→ Given text:
In previous analysis of IWG, we have noted that more than 70% of the genetic variation observed is within accessions (Crain et al. 2023), suggesting that random sampling of seed could influence our observations. In our analysis, we have assumed that field records and that sampling were completely accurate, with similar assumptions for genetic profiling. If errors occurred, after the passage of time it would be almost impossible to identify or correct. Along with potential field errors, the IWG accessions evaluated by RI mainly came from the NPGS system after having been collected in the 1970s and earlier. Until the 1990s there was no isolation protocol in accession regenerations (Johnson et al. 1996) and IWG pollen dispersal has been documented to mainly occur within 10 m (Bajgain et al. 2022) indicating that there could have been the possibility of admixture among the NPGS accessions before they were received for phenotypic evaluation by RI in the 1980s and later genomic profiling. However, for many of the PIs used in Polycross-1, records from NPGS indicate that there had been only one seed increase since collection and distribution to RI therefore RI received NPGS PI accessions as close to the original collection as possible.

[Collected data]
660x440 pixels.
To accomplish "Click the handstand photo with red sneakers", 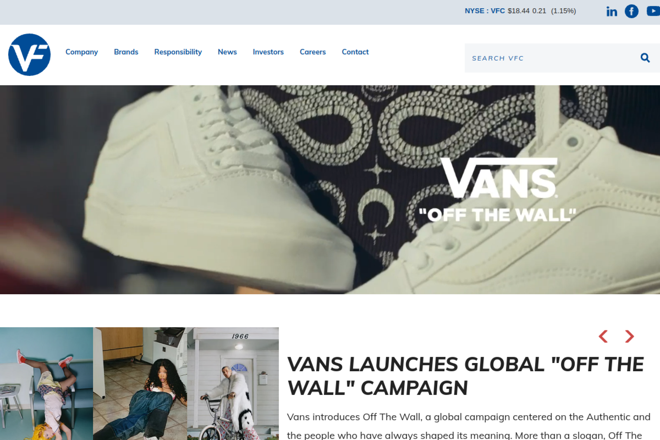I will coord(46,384).
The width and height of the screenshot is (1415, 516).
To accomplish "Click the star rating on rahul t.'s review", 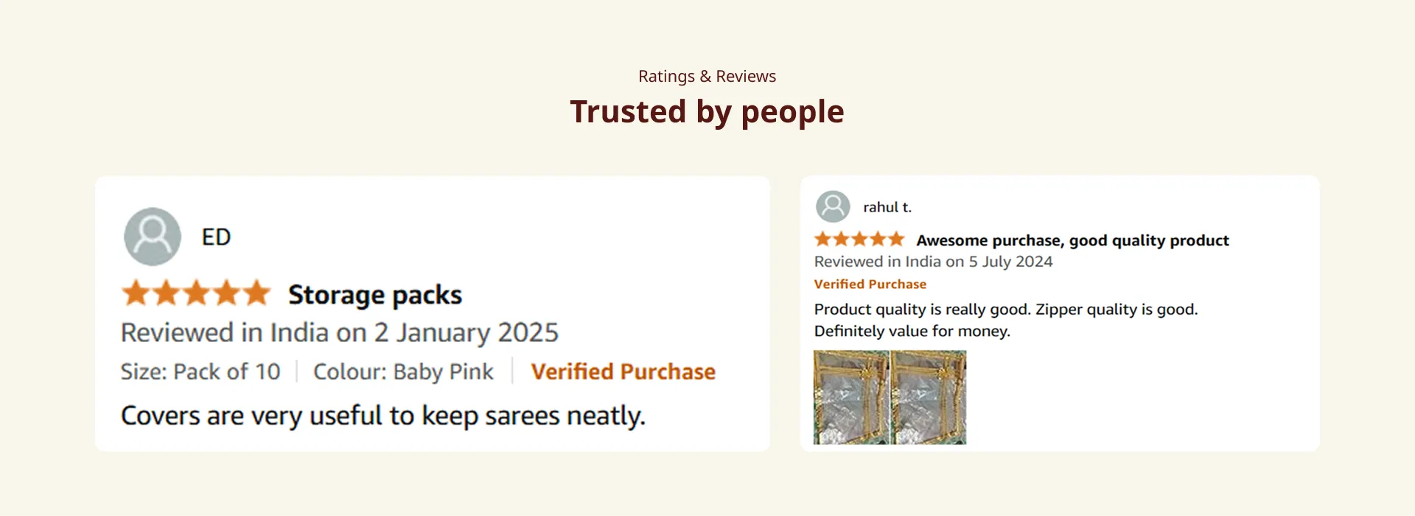I will (x=859, y=240).
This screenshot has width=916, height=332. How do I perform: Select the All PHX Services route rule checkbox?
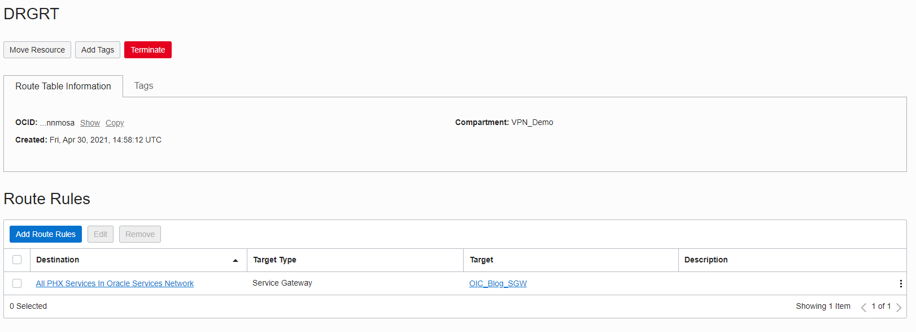point(17,283)
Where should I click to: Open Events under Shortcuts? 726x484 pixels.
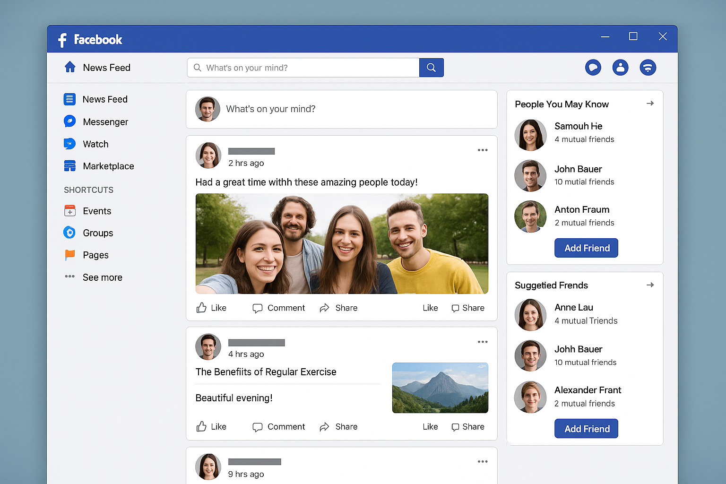[96, 211]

→ Tasks for this exercise:
A) Using the passage on IWG accessions, explain why admixture among the NPGS accessions may have occurred before RI received them.
B) According to the passage on IWG accessions, what share of the observed genetic variation lies within accessions?

→ Activity answers:
A) Until the 1990s, accession regenerations followed no isolation protocol, and IWG pollen has been documented to disperse mainly within 10 m. Together these indicate that the NPGS accessions could have mixed before RI evaluated them in the 1980s.

B) More than 70%.